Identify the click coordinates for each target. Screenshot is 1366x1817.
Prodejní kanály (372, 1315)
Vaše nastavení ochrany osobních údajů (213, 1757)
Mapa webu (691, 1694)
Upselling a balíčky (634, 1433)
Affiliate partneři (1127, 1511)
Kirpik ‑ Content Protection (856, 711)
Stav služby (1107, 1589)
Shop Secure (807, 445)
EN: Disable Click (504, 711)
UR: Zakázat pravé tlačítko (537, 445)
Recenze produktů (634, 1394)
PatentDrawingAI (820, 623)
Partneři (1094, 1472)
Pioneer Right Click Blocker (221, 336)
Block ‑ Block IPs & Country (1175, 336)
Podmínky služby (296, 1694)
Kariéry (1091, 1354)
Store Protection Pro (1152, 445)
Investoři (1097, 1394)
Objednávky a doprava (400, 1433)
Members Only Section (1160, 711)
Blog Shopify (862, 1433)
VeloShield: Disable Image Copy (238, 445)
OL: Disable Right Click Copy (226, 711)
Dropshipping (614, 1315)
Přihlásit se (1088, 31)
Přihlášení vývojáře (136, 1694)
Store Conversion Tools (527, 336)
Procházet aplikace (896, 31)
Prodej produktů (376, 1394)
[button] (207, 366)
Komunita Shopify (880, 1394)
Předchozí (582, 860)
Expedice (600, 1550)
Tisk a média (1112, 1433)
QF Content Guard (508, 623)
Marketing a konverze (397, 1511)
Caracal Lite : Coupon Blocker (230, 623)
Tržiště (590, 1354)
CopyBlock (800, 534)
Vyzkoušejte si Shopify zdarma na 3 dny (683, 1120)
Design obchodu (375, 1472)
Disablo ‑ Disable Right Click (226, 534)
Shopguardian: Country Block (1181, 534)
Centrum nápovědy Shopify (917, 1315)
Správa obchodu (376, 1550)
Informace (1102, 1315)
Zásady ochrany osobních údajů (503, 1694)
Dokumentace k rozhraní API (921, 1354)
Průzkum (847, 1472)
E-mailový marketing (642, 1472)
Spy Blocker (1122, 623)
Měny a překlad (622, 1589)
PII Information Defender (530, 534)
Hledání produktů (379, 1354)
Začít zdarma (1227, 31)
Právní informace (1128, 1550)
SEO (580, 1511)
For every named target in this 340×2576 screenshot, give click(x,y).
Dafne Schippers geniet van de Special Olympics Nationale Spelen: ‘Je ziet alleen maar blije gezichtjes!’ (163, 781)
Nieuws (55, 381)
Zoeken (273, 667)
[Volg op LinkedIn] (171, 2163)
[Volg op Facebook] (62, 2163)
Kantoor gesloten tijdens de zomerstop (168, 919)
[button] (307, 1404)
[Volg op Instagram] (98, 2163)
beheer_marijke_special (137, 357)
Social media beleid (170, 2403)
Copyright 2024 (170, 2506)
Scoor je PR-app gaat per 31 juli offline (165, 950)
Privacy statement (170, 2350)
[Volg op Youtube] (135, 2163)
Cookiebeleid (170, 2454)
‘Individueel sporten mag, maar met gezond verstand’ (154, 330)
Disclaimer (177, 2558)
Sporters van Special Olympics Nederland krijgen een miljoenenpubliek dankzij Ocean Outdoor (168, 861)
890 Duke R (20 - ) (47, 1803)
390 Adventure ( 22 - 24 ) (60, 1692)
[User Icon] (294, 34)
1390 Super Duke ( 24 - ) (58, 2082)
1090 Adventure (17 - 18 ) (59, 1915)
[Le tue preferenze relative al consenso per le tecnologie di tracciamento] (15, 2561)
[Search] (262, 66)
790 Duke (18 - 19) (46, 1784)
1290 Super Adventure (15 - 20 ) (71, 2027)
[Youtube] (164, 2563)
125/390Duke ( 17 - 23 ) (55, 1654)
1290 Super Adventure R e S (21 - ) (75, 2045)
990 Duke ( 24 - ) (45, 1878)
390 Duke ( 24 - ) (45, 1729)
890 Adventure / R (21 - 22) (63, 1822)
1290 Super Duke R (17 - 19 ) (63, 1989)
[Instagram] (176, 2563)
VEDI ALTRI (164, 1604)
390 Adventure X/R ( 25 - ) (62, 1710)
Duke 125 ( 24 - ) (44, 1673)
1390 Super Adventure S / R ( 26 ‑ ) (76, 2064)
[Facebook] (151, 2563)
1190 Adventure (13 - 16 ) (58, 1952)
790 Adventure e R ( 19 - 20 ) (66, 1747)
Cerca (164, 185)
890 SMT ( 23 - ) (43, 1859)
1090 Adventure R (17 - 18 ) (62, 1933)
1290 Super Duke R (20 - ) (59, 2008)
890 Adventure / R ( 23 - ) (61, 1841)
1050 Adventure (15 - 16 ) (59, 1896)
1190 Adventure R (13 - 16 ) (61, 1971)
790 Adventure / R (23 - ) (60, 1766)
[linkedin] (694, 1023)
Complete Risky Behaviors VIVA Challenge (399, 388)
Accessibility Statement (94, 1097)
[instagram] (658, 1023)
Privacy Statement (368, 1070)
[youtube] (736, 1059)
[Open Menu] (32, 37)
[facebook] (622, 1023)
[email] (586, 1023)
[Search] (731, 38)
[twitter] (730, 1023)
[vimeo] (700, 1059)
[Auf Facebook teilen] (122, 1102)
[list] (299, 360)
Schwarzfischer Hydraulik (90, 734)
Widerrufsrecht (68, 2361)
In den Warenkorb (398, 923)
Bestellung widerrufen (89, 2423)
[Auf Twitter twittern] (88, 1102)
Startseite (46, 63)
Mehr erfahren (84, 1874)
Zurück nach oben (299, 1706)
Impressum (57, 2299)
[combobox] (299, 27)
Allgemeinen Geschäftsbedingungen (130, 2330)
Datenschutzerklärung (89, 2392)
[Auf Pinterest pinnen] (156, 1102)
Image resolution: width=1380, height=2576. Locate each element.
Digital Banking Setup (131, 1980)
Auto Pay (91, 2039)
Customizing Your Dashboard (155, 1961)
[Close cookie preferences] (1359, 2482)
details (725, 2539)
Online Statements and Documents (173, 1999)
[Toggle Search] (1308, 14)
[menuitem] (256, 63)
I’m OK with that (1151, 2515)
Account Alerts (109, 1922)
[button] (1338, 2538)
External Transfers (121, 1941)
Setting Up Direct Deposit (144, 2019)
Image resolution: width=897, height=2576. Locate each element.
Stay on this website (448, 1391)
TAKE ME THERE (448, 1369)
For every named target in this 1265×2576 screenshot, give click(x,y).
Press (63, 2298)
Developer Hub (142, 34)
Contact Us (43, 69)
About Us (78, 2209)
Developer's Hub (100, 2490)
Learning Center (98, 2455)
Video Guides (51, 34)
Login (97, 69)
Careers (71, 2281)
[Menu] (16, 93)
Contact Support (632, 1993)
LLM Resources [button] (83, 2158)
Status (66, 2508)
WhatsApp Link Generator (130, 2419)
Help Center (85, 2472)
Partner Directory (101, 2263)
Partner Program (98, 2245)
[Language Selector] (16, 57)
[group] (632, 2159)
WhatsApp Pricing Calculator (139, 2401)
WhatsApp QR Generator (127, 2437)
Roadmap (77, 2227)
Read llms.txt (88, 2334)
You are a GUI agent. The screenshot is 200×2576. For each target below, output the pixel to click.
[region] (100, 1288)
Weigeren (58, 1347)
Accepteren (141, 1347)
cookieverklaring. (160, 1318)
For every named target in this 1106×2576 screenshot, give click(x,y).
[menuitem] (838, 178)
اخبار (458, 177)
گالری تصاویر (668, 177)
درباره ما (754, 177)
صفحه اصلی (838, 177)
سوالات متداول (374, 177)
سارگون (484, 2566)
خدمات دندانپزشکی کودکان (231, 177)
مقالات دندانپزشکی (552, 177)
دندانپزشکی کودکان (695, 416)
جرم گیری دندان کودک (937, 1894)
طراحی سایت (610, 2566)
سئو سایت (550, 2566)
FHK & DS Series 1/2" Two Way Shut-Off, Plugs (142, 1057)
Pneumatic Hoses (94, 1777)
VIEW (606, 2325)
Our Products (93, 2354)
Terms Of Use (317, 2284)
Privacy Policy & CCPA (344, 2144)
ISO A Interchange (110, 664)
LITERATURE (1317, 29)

▶ WORK REQUIRED: Write out only what runs from the line holding "اخبار (458, 177)" through the last line of the records, exactly as shown.

▶ RESULT OF THE TASK:
اخبار (458, 177)
گالری تصاویر (668, 177)
درباره ما (754, 177)
صفحه اصلی (838, 177)
سوالات متداول (374, 177)
سارگون (484, 2566)
خدمات دندانپزشکی کودکان (231, 177)
مقالات دندانپزشکی (552, 177)
دندانپزشکی کودکان (695, 416)
جرم گیری دندان کودک (937, 1894)
طراحی سایت (610, 2566)
سئو سایت (550, 2566)
FHK & DS Series 1/2" Two Way Shut-Off, Plugs (142, 1057)
Pneumatic Hoses (94, 1777)
VIEW (606, 2325)
Our Products (93, 2354)
Terms Of Use (317, 2284)
Privacy Policy & CCPA (344, 2144)
ISO A Interchange (110, 664)
LITERATURE (1317, 29)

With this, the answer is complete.